ECHELON Smart Plusでは高速撮像技術IP-RAPIDにより,高画質を維持しつつ撮像時間を短縮できるようになった。頭部ルーチン撮像では,各シーケンスを1〜2分程度で撮像でき,ポジショニングも含めて約15分で検査を終了できる。また,脊椎検査ではT2強調画像と脂肪抑制画像を同時に取得できる“FatSep”併用により,約13分で一通りの画像を得ることができる。関節領域においても短時間で明瞭な画像を得られている(図1)。
IP-RAPIDはコイルや部位に依存せず,大部分の2Dシーケンスに適用できるため,当院ではすべてのルーチン検査に適用して撮像時間を短縮している。長時間の検査が困難な高齢患者も多いため,患者の負担軽減と安心にもつながっている。また,撮像時間を短縮しても画質が劣化しないため,診断に必要な画質を担保でき,医師の信頼に応え,ひいては患者の信頼に応えることができると考える。

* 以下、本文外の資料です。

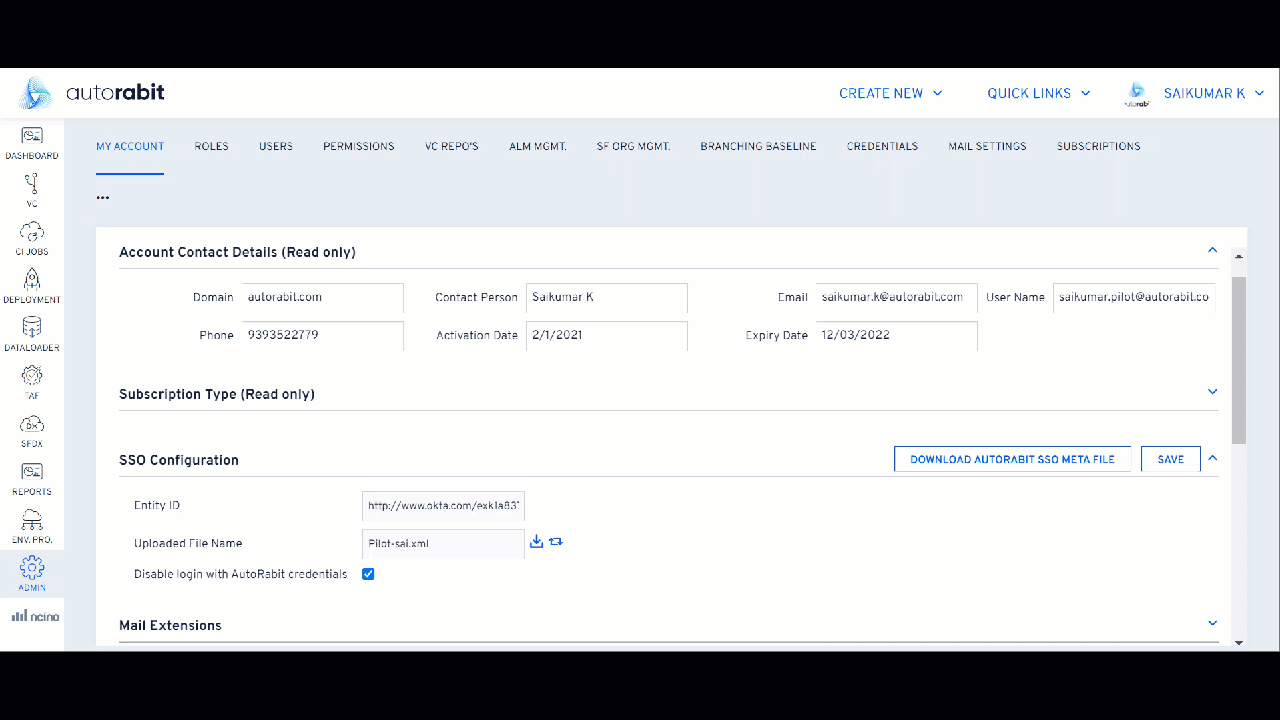1280x720 pixels.
Task: Open the CREDENTIALS tab
Action: click(x=882, y=146)
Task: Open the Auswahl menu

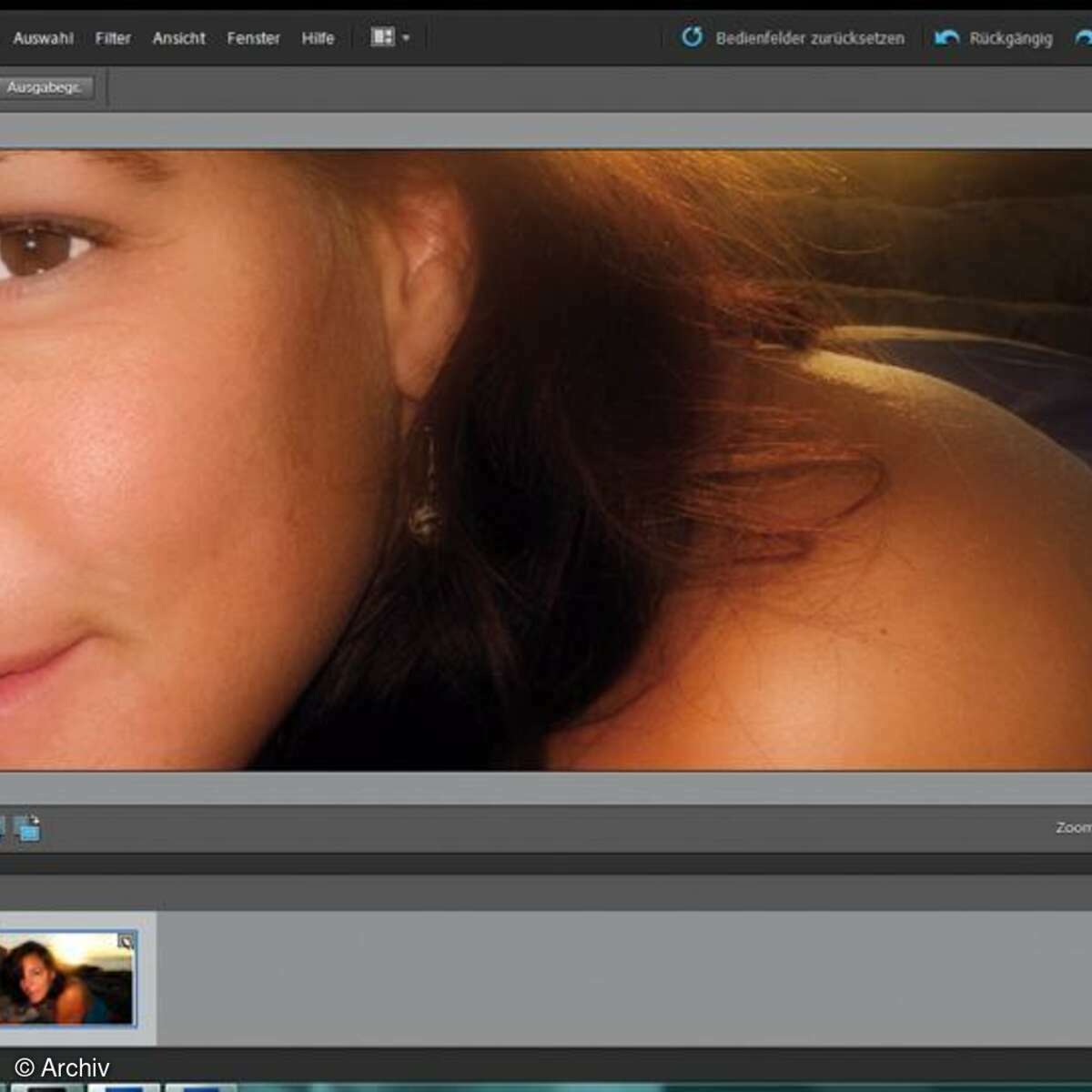Action: (x=43, y=38)
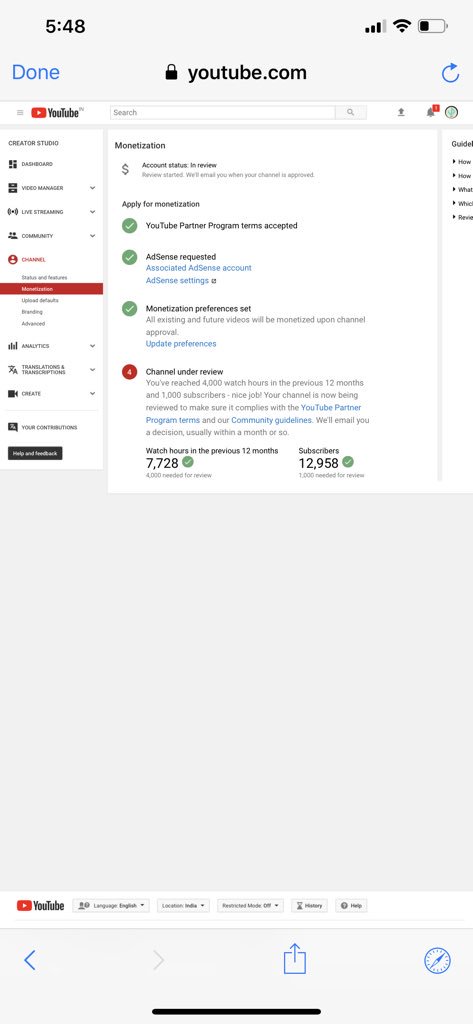Open the Language English dropdown
The width and height of the screenshot is (473, 1024).
click(111, 906)
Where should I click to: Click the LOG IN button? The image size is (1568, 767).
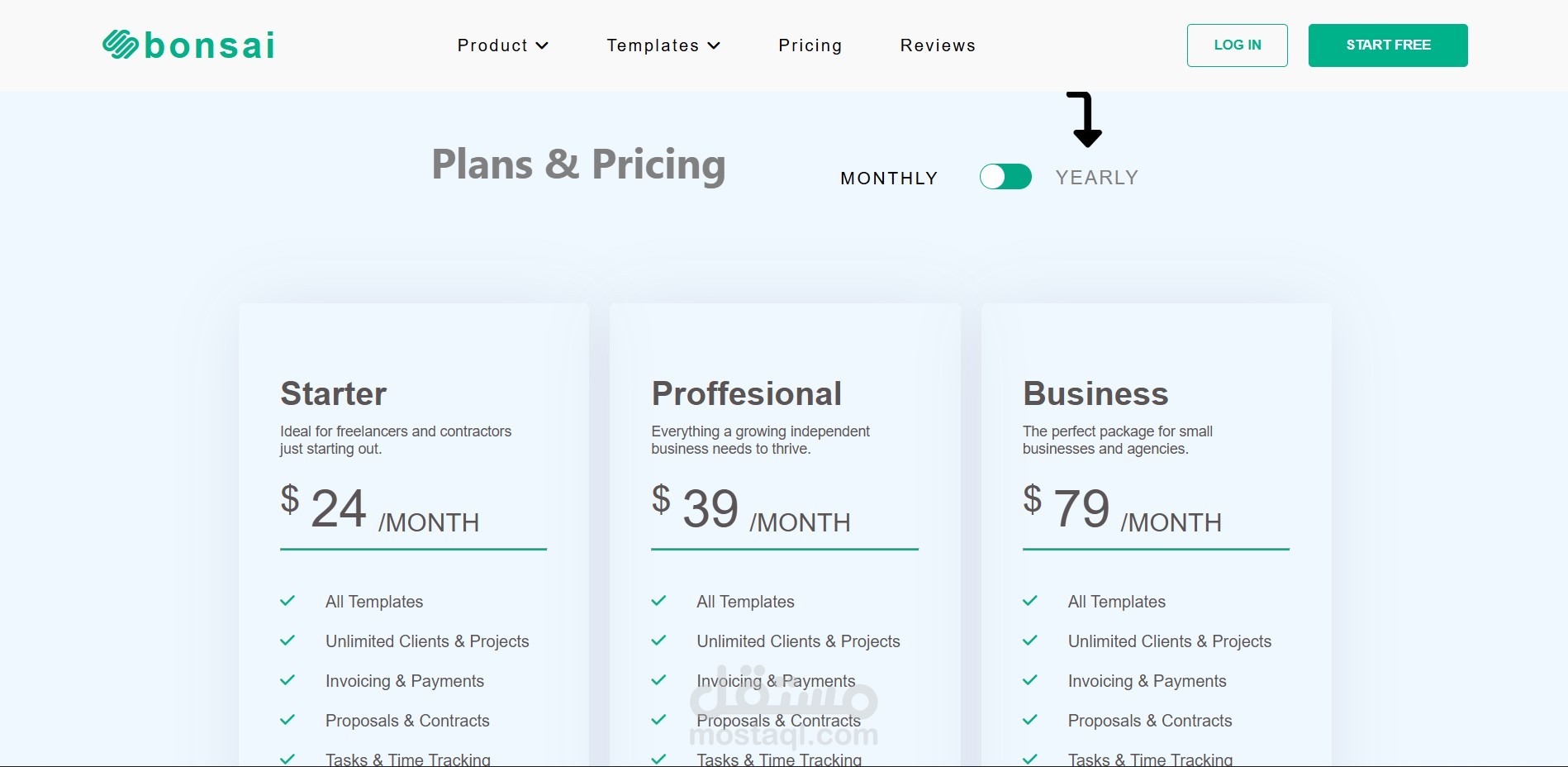[1236, 45]
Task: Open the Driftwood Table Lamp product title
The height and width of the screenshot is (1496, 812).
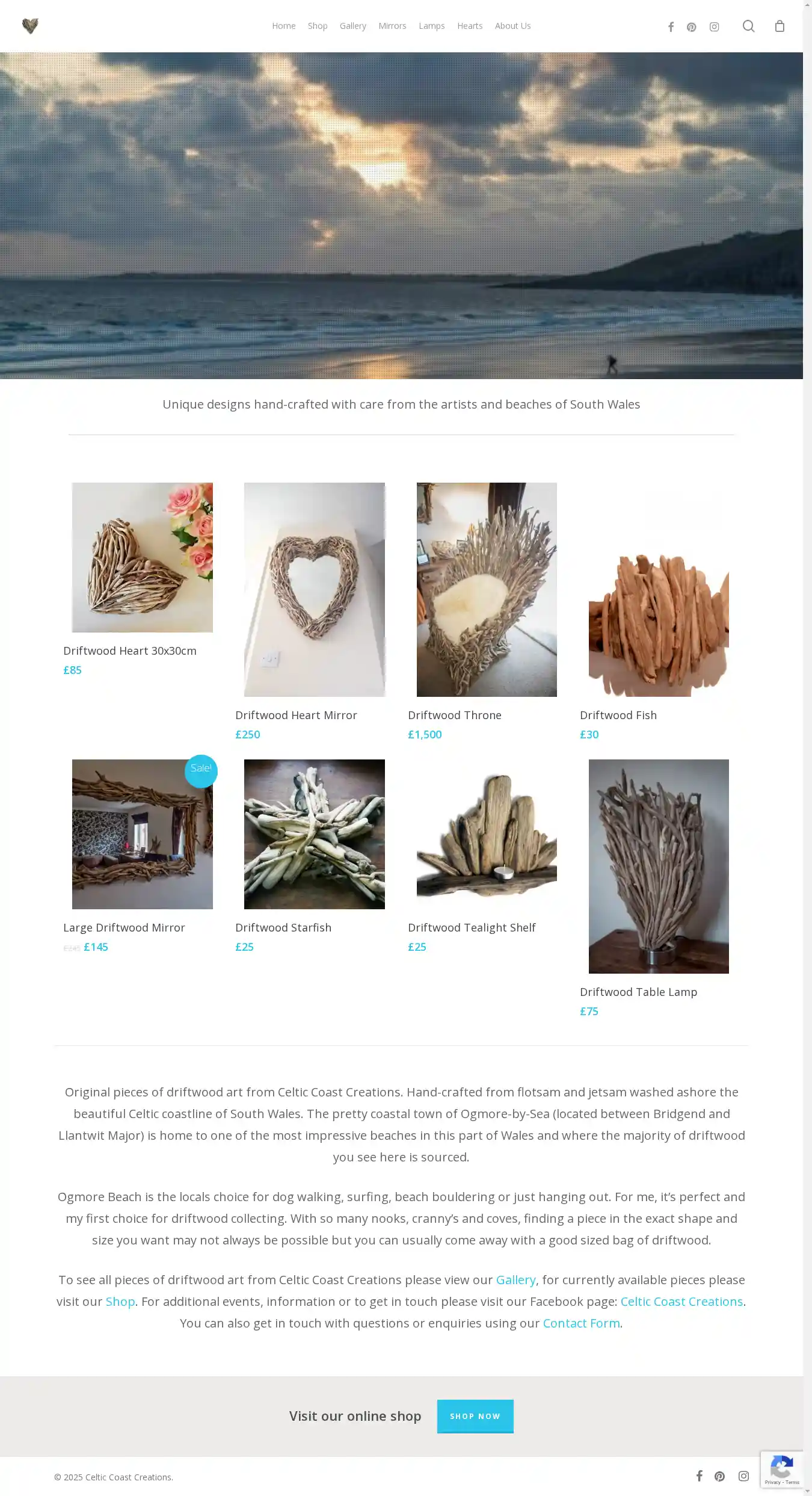Action: click(638, 992)
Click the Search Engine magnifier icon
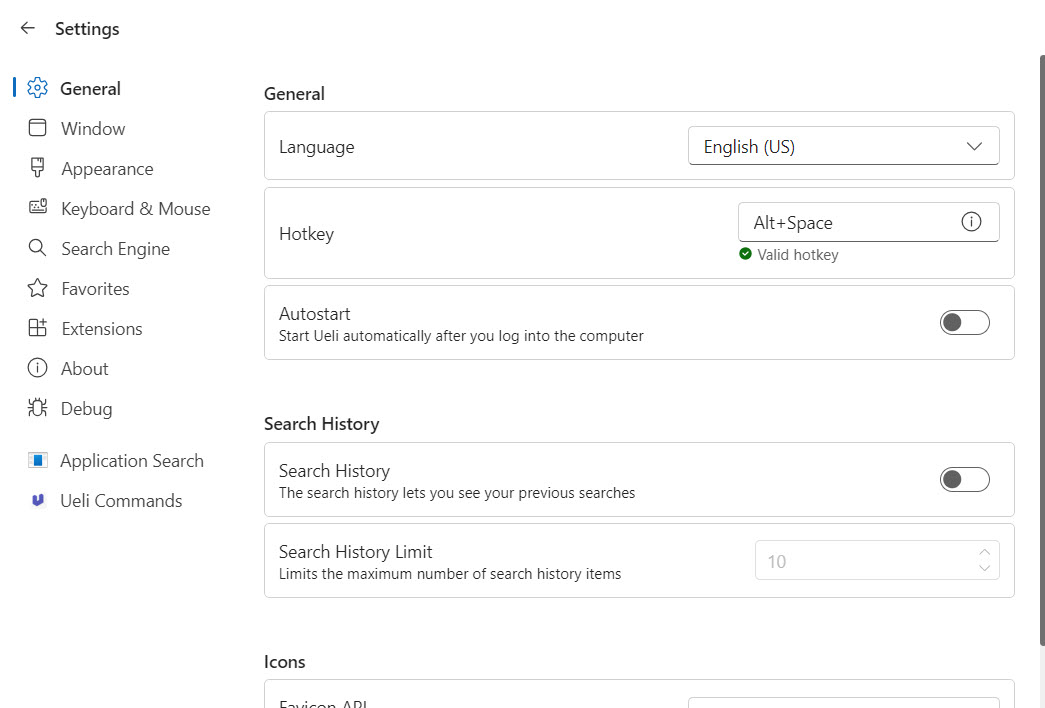This screenshot has height=708, width=1045. [37, 248]
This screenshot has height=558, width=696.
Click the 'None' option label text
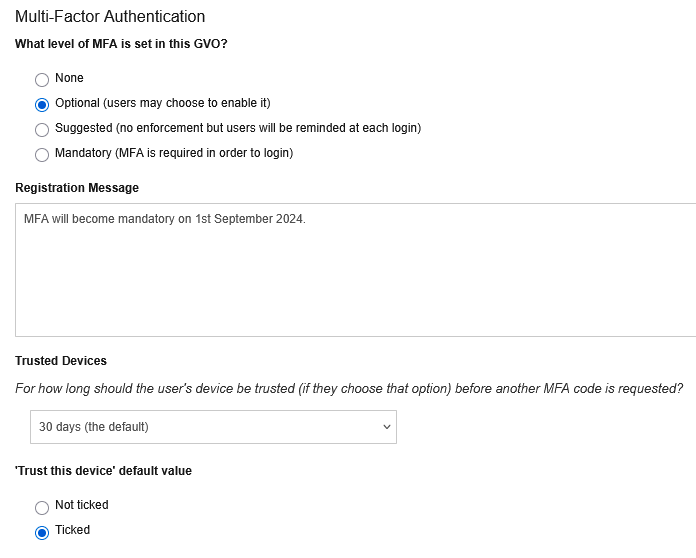(x=69, y=78)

図1 関節へのIP-RAPIDの適用 短時間撮像でも,FatSatによる脂肪抑制(a)やプロトン密度強調画像(b)で信号変化を明瞭にとらえている。

図1 関節へのIP-RAPIDの適用
短時間撮像でも,FatSatによる脂肪抑制(a)やプロトン密度強調画像(b)で
信号変化を明瞭にとらえている。

 

“AutoExam”によるワークフロー向上

AutoExamは,頭部検査において位置決め(AutoPose)とMRAのMIP処理(AutoClip)を含めて自動的に検査を実行する機能である。AutoPoseは,全脳やMRAの撮像において任意の角度・範囲をあらかじめ設定でき,時間短縮に加え,検査担当者が変わっても安定的な角度と範囲で検査できるメリットがある。
装置更新で検査時間が短縮したことで,MRA撮像後の切り抜き作業に充てられる時間も短くなったが,AutoClipによりマニュアルによる処理がほぼ不要となった。処理精度は高く,作業量は格段に減少している。
AutoExamは検査担当技師の負担を軽減してワークフローを向上させることができ,その分,患者に手厚い医療の提供が可能になる。

FatSepの有用性

Dixon法を応用した脂肪抑制FatSepは,in phaseとout of phaseを撮像して水画像と脂肪画像を作成する機能で,脂肪抑制ありとなしの画像を一度の撮像で取得できる。設定の手間を省くことができ,ワークフロー向上に貢献している。
また,磁場不均一にも強く,磁場が乱れやすい頸椎や,腰椎など広範囲の検査においても均一に脂肪を抑制できる。オフセンターの関節においても,周波数選択による脂肪抑制であるCHESS法に比べて脂肪抑制ムラが生じにくく,炎症性変化などの評価に役立っている。安定的に脂肪抑制ができるため再撮像が減少し,患者の負担軽減にもつながっている。

導入の効果

ECHELON Smart Plus導入により,膝の専門医から依頼された軟骨の高解像度画像など,高SNRの画像取得が可能になった。また,腹部撮像も簡便に行えるようになっており,IP-RAPIDを息止めや呼吸同期撮像に適用し画質向上に役立てている。3D MRCPにはIP-RAPIDを適用できないが,呼吸同期で安定的かつ明瞭な画像を撮像することができる(図2)。
当院では装置更新により,1検査あたりの検査時間が以前の20〜40分から10〜15分へと短縮した。また,検査枠を60分から30分に変更したことで検査枠が増え,1か月あたりの検査数が30%増加している。なお,検査数増加に対応するため,診療放射線技師を1名増員し5名体制となった。領域としては,高分解能が求められる頭部や関節の検査が増えており,今後は腹部の検査の増加も予想される。
今後もECHELON Smart Plusを最大限に活用し,患者に安心と信頼の医療を提供していきたい。

図2 ECHELON Smart Plusによる腹部画像

図2 ECHELON Smart Plusによる腹部画像

 

佐々木竜輝(Sasaki Ryuki)
2009年 城西放射線技術専門学校卒業。東京都足立区,江東区の総合病院で各モダリティの経験を経て,2015年 医療法人社団正風会小林病院入職。